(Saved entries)
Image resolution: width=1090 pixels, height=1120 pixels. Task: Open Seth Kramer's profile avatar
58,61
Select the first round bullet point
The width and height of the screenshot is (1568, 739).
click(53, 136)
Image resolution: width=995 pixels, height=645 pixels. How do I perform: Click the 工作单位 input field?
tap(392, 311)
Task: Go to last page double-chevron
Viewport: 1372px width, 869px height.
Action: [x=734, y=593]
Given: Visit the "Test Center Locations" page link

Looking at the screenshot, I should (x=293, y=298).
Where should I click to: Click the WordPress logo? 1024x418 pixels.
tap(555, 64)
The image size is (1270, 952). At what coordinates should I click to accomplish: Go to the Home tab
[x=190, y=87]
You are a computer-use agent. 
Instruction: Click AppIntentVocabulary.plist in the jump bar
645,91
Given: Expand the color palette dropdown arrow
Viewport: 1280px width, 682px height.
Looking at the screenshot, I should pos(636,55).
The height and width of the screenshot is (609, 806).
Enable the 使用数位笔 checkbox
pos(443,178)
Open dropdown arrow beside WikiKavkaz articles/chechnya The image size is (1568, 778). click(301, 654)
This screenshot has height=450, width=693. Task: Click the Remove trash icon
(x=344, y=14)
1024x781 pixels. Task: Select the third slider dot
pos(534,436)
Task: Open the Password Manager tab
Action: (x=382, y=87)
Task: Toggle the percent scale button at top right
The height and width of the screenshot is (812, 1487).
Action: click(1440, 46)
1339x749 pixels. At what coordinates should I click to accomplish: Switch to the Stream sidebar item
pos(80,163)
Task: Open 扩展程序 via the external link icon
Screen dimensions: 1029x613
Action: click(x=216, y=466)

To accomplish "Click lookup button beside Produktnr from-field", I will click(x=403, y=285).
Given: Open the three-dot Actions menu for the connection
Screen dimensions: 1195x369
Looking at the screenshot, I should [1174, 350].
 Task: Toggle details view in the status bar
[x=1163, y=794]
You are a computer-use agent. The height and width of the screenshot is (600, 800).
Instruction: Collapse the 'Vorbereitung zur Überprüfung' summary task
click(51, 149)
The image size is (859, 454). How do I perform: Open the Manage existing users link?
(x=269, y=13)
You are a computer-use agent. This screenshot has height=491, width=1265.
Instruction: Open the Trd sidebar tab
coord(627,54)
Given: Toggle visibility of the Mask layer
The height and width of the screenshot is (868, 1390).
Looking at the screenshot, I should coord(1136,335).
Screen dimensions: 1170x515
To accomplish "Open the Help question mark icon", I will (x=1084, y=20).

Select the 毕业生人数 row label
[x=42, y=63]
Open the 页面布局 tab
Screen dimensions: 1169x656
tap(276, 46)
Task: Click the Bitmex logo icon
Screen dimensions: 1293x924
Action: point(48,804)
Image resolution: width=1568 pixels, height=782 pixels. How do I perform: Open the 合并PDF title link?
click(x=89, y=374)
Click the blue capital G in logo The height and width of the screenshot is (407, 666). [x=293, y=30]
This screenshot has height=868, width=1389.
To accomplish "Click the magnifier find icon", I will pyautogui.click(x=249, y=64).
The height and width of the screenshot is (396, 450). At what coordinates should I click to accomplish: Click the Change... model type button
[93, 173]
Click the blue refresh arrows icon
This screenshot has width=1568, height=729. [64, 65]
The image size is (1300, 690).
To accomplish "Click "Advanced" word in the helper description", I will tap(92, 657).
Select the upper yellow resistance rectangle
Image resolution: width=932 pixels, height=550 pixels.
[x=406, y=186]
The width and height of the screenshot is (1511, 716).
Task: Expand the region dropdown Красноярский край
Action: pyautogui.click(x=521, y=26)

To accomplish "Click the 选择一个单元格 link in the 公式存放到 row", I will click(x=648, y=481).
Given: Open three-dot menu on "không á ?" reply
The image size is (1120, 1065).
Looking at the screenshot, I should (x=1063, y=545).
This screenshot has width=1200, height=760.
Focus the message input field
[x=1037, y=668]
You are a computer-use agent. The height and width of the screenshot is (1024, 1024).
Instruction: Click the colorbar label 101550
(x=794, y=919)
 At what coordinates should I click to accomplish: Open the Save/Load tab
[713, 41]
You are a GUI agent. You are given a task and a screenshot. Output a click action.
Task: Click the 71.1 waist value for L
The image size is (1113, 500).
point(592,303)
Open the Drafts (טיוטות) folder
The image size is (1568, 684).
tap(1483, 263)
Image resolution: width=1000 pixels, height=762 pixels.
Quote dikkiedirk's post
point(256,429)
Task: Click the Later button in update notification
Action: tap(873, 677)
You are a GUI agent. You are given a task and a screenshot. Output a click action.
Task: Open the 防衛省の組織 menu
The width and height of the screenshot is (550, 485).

» **Work task**
In the records above, find each line that mentions the string "agent", then copy it.

» **Your response**
You are a computer-use agent. 
You are a computer-use agent. The height and width of the screenshot is (600, 800).
You are a computer-use agent. This screenshot has height=491, width=1265.
You are a computer-use agent. The height and width of the screenshot is (1024, 1024).
You are a GUI agent. You are given a task and a screenshot. Output a click action.
You are a GUI agent. You are given a task and a screenshot. Output a click action.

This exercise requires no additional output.